» **TRY IT**:
Whatever precedes the line containing "You are a computer-use" is not copied; that line and every line after it through the final one below are copied exactly, except pictures.

» **MATERIAL SHOWN**:
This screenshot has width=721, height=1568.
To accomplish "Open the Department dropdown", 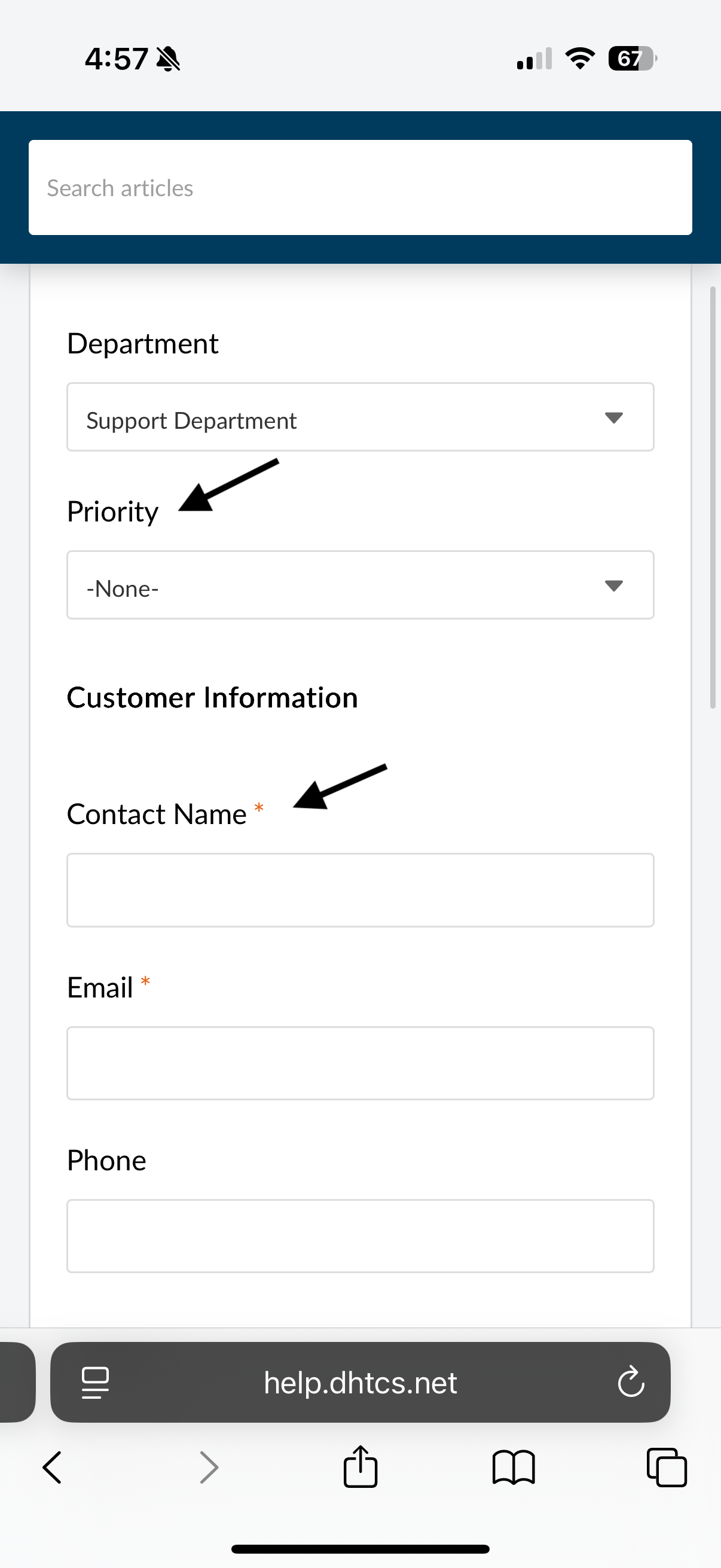I will [x=360, y=417].
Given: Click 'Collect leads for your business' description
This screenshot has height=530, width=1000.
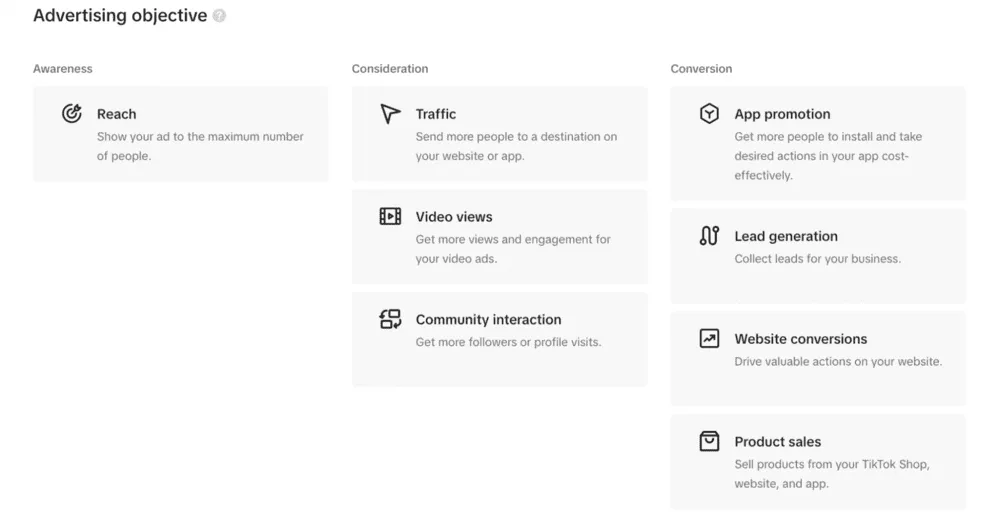Looking at the screenshot, I should 817,259.
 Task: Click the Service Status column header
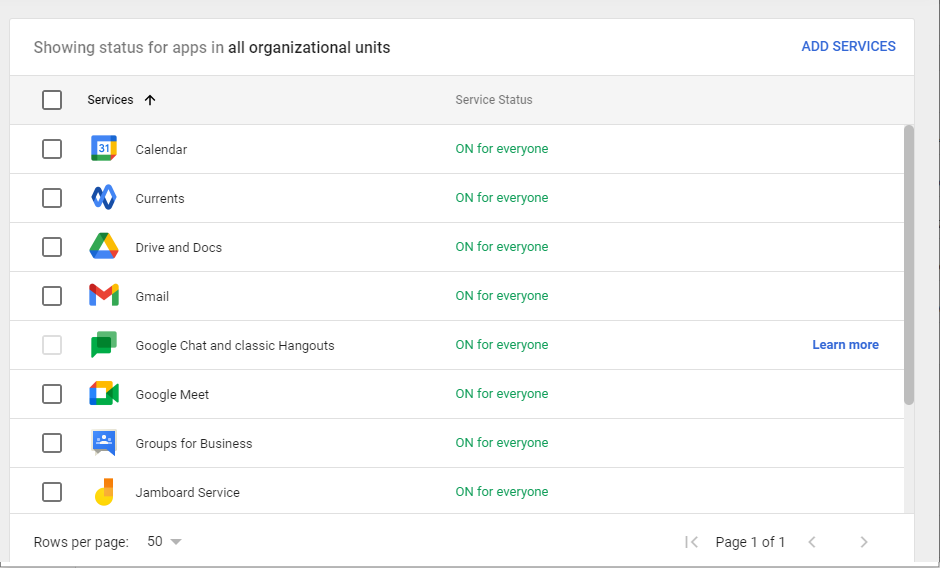tap(494, 100)
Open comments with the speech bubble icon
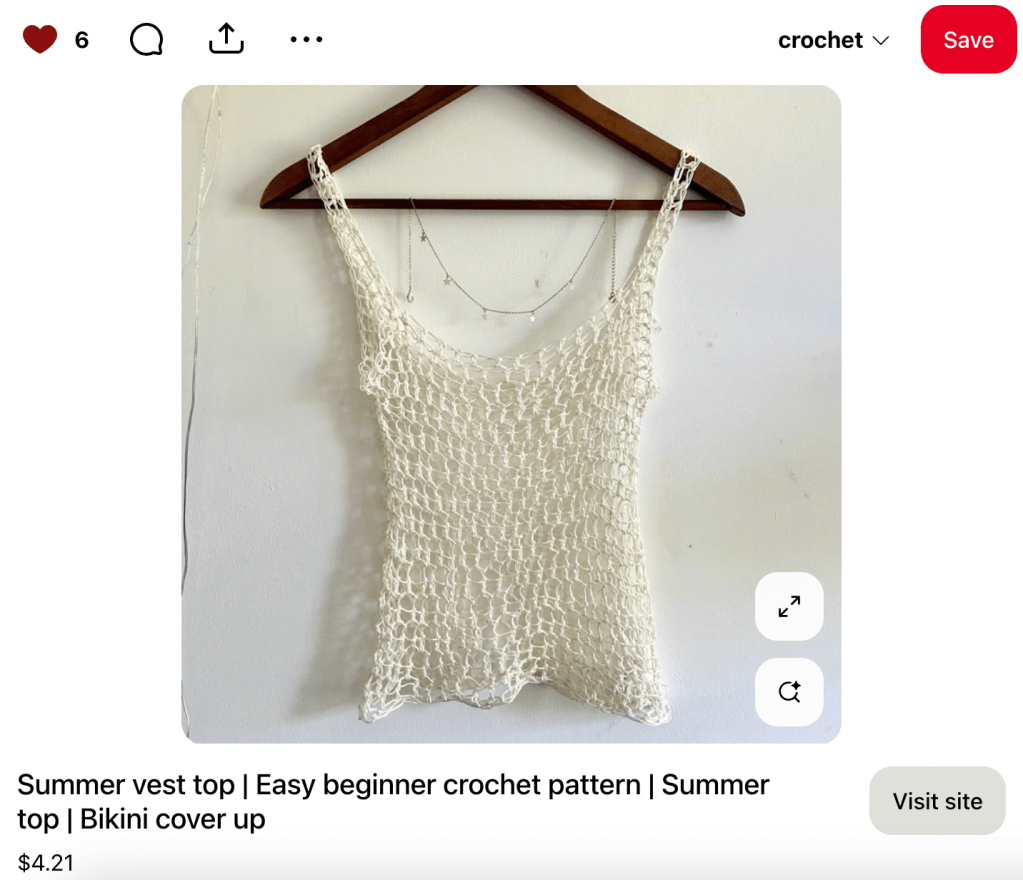Image resolution: width=1023 pixels, height=880 pixels. [x=146, y=40]
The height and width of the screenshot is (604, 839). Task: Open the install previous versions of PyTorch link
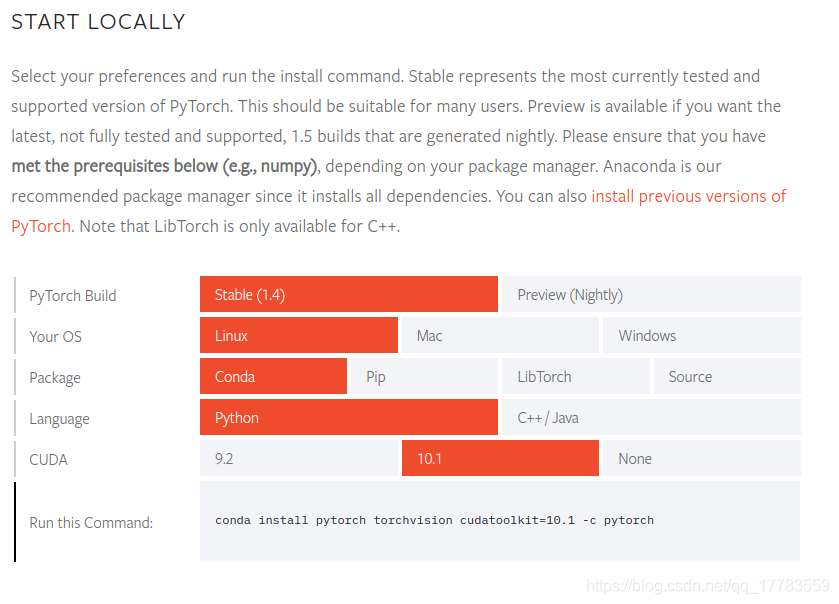pos(688,196)
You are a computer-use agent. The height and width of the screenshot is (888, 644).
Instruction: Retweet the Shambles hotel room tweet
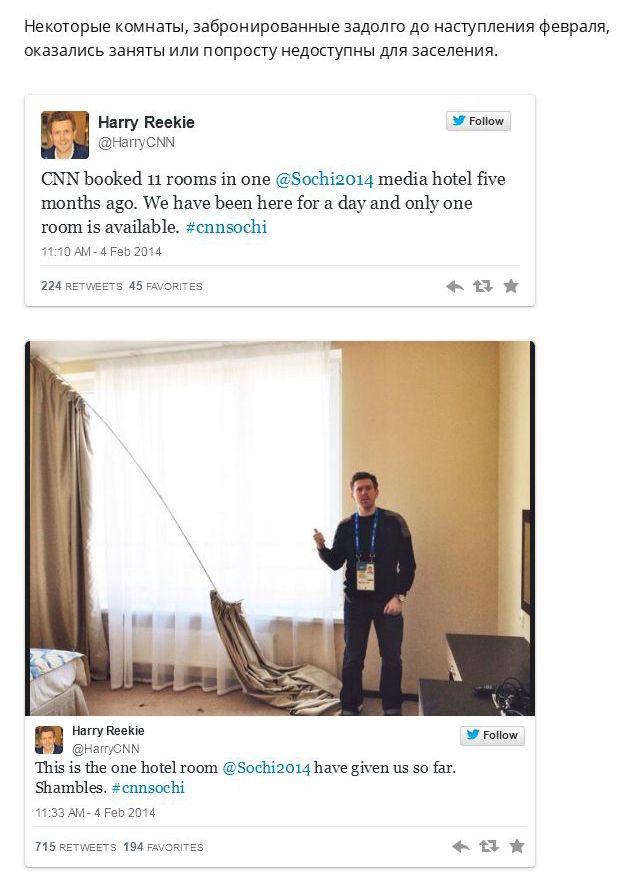[x=489, y=846]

» **ANSWER TO THIS PROBLEM**:
You are a computer-use agent. The height and width of the screenshot is (888, 644).
Instruction: Retweet the Shambles hotel room tweet
[x=489, y=846]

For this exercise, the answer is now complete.